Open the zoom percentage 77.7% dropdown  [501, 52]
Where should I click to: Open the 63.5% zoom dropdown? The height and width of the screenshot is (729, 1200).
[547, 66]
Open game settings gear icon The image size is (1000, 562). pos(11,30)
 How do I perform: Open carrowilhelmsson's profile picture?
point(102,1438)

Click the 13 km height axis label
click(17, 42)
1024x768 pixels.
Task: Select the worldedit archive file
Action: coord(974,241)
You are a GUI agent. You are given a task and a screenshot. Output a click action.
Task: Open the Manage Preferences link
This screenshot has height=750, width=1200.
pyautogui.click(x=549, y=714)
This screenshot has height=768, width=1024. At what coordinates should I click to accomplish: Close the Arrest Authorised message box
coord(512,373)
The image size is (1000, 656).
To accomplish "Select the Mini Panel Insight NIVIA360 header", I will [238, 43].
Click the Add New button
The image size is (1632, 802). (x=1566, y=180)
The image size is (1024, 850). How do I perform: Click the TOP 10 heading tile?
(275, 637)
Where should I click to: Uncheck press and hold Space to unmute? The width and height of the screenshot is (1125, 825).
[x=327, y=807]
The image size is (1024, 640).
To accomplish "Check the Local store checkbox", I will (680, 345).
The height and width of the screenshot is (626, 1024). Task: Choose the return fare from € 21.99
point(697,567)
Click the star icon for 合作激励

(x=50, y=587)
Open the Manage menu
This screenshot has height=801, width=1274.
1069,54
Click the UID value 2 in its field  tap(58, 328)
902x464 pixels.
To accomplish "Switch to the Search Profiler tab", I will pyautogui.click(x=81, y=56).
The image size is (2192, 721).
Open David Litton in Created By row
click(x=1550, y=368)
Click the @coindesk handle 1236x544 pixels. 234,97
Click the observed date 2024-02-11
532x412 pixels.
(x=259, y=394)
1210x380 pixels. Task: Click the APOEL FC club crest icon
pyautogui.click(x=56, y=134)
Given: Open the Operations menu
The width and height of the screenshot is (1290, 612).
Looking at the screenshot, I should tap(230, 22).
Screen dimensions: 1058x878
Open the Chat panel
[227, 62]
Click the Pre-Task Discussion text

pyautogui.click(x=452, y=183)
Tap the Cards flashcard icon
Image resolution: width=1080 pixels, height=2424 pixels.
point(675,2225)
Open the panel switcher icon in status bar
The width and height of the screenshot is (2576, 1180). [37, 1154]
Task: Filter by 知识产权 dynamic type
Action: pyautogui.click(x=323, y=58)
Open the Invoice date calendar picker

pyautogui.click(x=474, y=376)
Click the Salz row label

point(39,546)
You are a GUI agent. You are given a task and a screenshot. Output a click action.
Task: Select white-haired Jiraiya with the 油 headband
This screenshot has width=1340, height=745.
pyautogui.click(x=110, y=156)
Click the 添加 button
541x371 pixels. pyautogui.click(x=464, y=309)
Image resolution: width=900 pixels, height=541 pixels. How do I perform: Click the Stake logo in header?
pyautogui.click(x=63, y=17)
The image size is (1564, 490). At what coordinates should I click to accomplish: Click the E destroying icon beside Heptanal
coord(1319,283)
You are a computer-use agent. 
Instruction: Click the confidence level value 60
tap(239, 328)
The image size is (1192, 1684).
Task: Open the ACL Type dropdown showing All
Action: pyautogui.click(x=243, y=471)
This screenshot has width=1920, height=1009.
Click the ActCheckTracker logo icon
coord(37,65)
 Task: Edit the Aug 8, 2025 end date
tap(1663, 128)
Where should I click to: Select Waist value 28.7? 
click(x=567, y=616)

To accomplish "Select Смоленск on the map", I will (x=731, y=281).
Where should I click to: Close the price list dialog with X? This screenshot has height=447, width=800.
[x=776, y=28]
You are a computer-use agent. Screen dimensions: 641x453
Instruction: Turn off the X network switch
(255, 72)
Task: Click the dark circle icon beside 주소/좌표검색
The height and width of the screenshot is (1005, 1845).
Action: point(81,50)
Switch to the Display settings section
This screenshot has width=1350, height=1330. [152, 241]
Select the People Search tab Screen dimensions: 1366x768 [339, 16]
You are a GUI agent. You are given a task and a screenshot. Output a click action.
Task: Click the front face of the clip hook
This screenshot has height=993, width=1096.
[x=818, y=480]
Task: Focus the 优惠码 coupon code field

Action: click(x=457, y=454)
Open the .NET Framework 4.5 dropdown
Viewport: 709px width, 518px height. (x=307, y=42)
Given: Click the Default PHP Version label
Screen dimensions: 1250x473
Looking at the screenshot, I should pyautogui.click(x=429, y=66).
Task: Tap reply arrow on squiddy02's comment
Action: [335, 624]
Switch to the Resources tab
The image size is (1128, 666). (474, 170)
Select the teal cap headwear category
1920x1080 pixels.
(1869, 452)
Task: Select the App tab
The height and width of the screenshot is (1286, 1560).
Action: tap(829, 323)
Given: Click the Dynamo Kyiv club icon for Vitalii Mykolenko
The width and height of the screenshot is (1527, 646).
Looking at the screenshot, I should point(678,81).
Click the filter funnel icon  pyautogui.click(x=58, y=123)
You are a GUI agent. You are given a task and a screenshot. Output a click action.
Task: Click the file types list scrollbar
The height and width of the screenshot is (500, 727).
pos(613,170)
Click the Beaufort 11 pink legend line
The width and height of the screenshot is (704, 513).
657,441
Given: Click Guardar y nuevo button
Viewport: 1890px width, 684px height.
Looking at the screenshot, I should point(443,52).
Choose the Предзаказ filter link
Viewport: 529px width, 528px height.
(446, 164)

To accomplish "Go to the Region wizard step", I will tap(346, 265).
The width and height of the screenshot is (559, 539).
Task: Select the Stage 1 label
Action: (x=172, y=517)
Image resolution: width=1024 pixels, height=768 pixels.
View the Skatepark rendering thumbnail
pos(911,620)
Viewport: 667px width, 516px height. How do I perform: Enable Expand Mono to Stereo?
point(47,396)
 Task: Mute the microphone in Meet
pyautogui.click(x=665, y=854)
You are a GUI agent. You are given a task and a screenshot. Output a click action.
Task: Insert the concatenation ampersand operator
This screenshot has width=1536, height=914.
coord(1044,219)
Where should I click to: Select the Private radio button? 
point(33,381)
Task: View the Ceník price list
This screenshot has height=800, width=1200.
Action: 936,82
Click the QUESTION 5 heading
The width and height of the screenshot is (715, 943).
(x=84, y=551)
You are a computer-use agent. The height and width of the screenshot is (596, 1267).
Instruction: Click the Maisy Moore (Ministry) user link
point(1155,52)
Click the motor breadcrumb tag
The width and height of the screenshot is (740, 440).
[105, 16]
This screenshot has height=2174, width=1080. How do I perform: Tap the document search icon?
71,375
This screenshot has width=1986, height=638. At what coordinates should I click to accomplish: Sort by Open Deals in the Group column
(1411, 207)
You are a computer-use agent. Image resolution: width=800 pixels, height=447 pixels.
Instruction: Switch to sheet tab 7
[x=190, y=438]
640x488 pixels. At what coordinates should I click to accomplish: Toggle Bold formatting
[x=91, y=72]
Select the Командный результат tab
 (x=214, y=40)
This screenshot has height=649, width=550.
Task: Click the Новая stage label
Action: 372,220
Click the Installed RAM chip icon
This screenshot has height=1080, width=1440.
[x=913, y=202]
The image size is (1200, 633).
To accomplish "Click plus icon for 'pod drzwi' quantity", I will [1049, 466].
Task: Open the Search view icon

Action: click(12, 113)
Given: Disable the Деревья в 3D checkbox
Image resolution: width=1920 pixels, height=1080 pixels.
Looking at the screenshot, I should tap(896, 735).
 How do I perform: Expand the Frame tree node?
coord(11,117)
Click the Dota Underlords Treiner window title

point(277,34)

**TASK BRIEF**
Faithfully transcribe the whole of the data.

**ANSWER AREA**
Open the zoom percentage 77.7% dropdown  [501, 52]
Where should I click to: Open the 63.5% zoom dropdown? The height and width of the screenshot is (729, 1200).
[547, 66]
Open game settings gear icon The image size is (1000, 562). pos(11,30)
 How do I perform: Open carrowilhelmsson's profile picture?
point(102,1438)

Click the 13 km height axis label
click(17, 42)
1024x768 pixels.
Task: Select the worldedit archive file
Action: coord(974,241)
You are a GUI agent. You are given a task and a screenshot. Output a click action.
Task: Open the Manage Preferences link
This screenshot has height=750, width=1200.
pyautogui.click(x=549, y=714)
This screenshot has height=768, width=1024. At what coordinates should I click to accomplish: Close the Arrest Authorised message box
coord(512,373)
The image size is (1000, 656).
To accomplish "Select the Mini Panel Insight NIVIA360 header", I will [238, 43].
Click the Add New button
The image size is (1632, 802). (x=1566, y=180)
The image size is (1024, 850). How do I perform: Click the TOP 10 heading tile?
(275, 637)
Where should I click to: Uncheck press and hold Space to unmute? The width and height of the screenshot is (1125, 825).
[x=327, y=807]
The image size is (1024, 640).
To accomplish "Check the Local store checkbox", I will (680, 345).
The height and width of the screenshot is (626, 1024). Task: Choose the return fare from € 21.99
point(697,567)
Click the star icon for 合作激励

(x=50, y=587)
Open the Manage menu
This screenshot has height=801, width=1274.
1069,54
Click the UID value 2 in its field  tap(58, 328)
902x464 pixels.
To accomplish "Switch to the Search Profiler tab", I will pyautogui.click(x=81, y=56).
The image size is (2192, 721).
Open David Litton in Created By row
click(x=1550, y=368)
Click the @coindesk handle 1236x544 pixels. 234,97
Click the observed date 2024-02-11
532x412 pixels.
(x=259, y=394)
1210x380 pixels. Task: Click the APOEL FC club crest icon
pyautogui.click(x=56, y=134)
Given: Open the Operations menu
The width and height of the screenshot is (1290, 612).
Looking at the screenshot, I should tap(230, 22).
Screen dimensions: 1058x878
Open the Chat panel
[227, 62]
Click the Pre-Task Discussion text

pyautogui.click(x=452, y=183)
Tap the Cards flashcard icon
Image resolution: width=1080 pixels, height=2424 pixels.
point(675,2225)
Open the panel switcher icon in status bar
The width and height of the screenshot is (2576, 1180). [37, 1154]
Task: Filter by 知识产权 dynamic type
Action: pyautogui.click(x=323, y=58)
Open the Invoice date calendar picker

pyautogui.click(x=474, y=376)
Click the Salz row label

point(39,546)
You are a GUI agent. You are given a task and a screenshot. Output a click action.
Task: Select white-haired Jiraiya with the 油 headband
This screenshot has width=1340, height=745.
pyautogui.click(x=110, y=156)
Click the 添加 button
541x371 pixels. pyautogui.click(x=464, y=309)
Image resolution: width=900 pixels, height=541 pixels. How do I perform: Click the Stake logo in header?
pyautogui.click(x=63, y=17)
The image size is (1564, 490). At what coordinates should I click to accomplish: Click the E destroying icon beside Heptanal
coord(1319,283)
You are a computer-use agent. 
Instruction: Click the confidence level value 60
tap(239, 328)
The image size is (1192, 1684).
Task: Open the ACL Type dropdown showing All
Action: pyautogui.click(x=243, y=471)
This screenshot has width=1920, height=1009.
Click the ActCheckTracker logo icon
coord(37,65)
 Task: Edit the Aug 8, 2025 end date
tap(1663, 128)
Where should I click to: Select Waist value 28.7? 
click(x=567, y=616)

To accomplish "Select Смоленск on the map", I will (x=731, y=281).
Where should I click to: Close the price list dialog with X? This screenshot has height=447, width=800.
[x=776, y=28]
You are a computer-use agent. Screen dimensions: 641x453
Instruction: Turn off the X network switch
(255, 72)
Task: Click the dark circle icon beside 주소/좌표검색
The height and width of the screenshot is (1005, 1845).
Action: point(81,50)
Switch to the Display settings section
This screenshot has width=1350, height=1330. [152, 241]
Select the People Search tab Screen dimensions: 1366x768 [339, 16]
You are a GUI agent. You are given a task and a screenshot. Output a click action.
Task: Click the front face of the clip hook
This screenshot has height=993, width=1096.
[x=818, y=480]
Task: Focus the 优惠码 coupon code field

Action: click(x=457, y=454)
Open the .NET Framework 4.5 dropdown
Viewport: 709px width, 518px height. (x=307, y=42)
Given: Click the Default PHP Version label
Screen dimensions: 1250x473
Looking at the screenshot, I should pyautogui.click(x=429, y=66).
Task: Tap reply arrow on squiddy02's comment
Action: [335, 624]
Switch to the Resources tab
The image size is (1128, 666). (474, 170)
Select the teal cap headwear category
1920x1080 pixels.
(1869, 452)
Task: Select the App tab
The height and width of the screenshot is (1286, 1560).
Action: tap(829, 323)
Given: Click the Dynamo Kyiv club icon for Vitalii Mykolenko
The width and height of the screenshot is (1527, 646).
Looking at the screenshot, I should point(678,81).
Click the filter funnel icon  pyautogui.click(x=58, y=123)
You are a GUI agent. You are given a task and a screenshot. Output a click action.
Task: Click the file types list scrollbar
The height and width of the screenshot is (500, 727).
pos(613,170)
Click the Beaufort 11 pink legend line
The width and height of the screenshot is (704, 513).
657,441
Given: Click Guardar y nuevo button
Viewport: 1890px width, 684px height.
Looking at the screenshot, I should point(443,52).
Choose the Предзаказ filter link
Viewport: 529px width, 528px height.
(446, 164)

To accomplish "Go to the Region wizard step", I will tap(346, 265).
The width and height of the screenshot is (559, 539).
Task: Select the Stage 1 label
Action: (x=172, y=517)
Image resolution: width=1024 pixels, height=768 pixels.
View the Skatepark rendering thumbnail
pos(911,620)
Viewport: 667px width, 516px height. How do I perform: Enable Expand Mono to Stereo?
point(47,396)
 Task: Mute the microphone in Meet
pyautogui.click(x=665, y=854)
You are a GUI agent. You are given a task and a screenshot. Output a click action.
Task: Insert the concatenation ampersand operator
This screenshot has width=1536, height=914.
coord(1044,219)
Where should I click to: Select the Private radio button? 
point(33,381)
Task: View the Ceník price list
This screenshot has height=800, width=1200.
Action: 936,82
Click the QUESTION 5 heading
The width and height of the screenshot is (715, 943).
(x=84, y=551)
You are a computer-use agent. The height and width of the screenshot is (596, 1267).
Instruction: Click the Maisy Moore (Ministry) user link
point(1155,52)
Click the motor breadcrumb tag
The width and height of the screenshot is (740, 440).
[105, 16]
This screenshot has height=2174, width=1080. How do I perform: Tap the document search icon?
71,375
This screenshot has width=1986, height=638. At what coordinates should I click to accomplish: Sort by Open Deals in the Group column
(1411, 207)
You are a computer-use agent. Image resolution: width=800 pixels, height=447 pixels.
Instruction: Switch to sheet tab 7
[x=190, y=438]
640x488 pixels. At what coordinates should I click to accomplish: Toggle Bold formatting
[x=91, y=72]
Select the Командный результат tab
 (x=214, y=40)
This screenshot has height=649, width=550.
Task: Click the Новая stage label
Action: 372,220
Click the Installed RAM chip icon
This screenshot has height=1080, width=1440.
[x=913, y=202]
The image size is (1200, 633).
To accomplish "Click plus icon for 'pod drzwi' quantity", I will [1049, 466].
Task: Open the Search view icon

Action: click(12, 113)
Given: Disable the Деревья в 3D checkbox
Image resolution: width=1920 pixels, height=1080 pixels.
Looking at the screenshot, I should tap(896, 735).
 How do I perform: Expand the Frame tree node?
coord(11,117)
Click the Dota Underlords Treiner window title

point(277,34)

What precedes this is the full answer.